● **Brief**
If a line in the data has the string "agent", please show it.

● **Task data**
>>

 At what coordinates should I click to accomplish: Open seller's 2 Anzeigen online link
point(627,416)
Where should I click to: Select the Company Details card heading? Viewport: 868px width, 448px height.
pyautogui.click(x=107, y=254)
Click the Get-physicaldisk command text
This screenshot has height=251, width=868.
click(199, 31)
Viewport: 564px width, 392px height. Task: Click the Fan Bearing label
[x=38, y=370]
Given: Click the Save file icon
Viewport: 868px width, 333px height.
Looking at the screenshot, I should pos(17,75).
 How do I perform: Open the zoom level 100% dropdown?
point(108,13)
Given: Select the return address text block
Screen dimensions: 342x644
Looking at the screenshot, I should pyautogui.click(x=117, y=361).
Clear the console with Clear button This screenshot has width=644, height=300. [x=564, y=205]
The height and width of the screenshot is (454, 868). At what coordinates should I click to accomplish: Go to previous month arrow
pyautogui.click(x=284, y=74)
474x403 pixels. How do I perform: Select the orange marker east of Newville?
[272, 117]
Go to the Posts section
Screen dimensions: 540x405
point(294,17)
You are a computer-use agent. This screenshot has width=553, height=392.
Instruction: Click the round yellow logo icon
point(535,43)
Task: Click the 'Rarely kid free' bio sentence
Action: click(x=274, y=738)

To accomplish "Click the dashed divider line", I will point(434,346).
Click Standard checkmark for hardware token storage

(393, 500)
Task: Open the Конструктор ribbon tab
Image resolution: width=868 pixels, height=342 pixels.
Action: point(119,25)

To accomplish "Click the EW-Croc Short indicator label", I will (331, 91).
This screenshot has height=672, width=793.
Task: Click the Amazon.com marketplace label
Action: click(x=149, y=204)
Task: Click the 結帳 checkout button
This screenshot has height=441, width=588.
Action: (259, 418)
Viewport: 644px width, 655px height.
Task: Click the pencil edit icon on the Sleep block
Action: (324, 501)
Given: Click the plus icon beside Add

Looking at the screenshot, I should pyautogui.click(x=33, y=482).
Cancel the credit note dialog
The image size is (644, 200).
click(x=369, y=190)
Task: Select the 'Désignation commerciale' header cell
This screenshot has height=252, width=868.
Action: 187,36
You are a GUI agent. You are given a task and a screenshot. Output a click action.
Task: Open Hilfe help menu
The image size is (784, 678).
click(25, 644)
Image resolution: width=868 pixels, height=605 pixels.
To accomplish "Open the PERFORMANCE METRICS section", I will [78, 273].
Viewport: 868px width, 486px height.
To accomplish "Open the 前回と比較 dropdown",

<<

● **Problem solution**
You are a computer-use agent. This screenshot has width=553, height=392.
You are a GUI agent. You are given a task and a screenshot. Output a click action.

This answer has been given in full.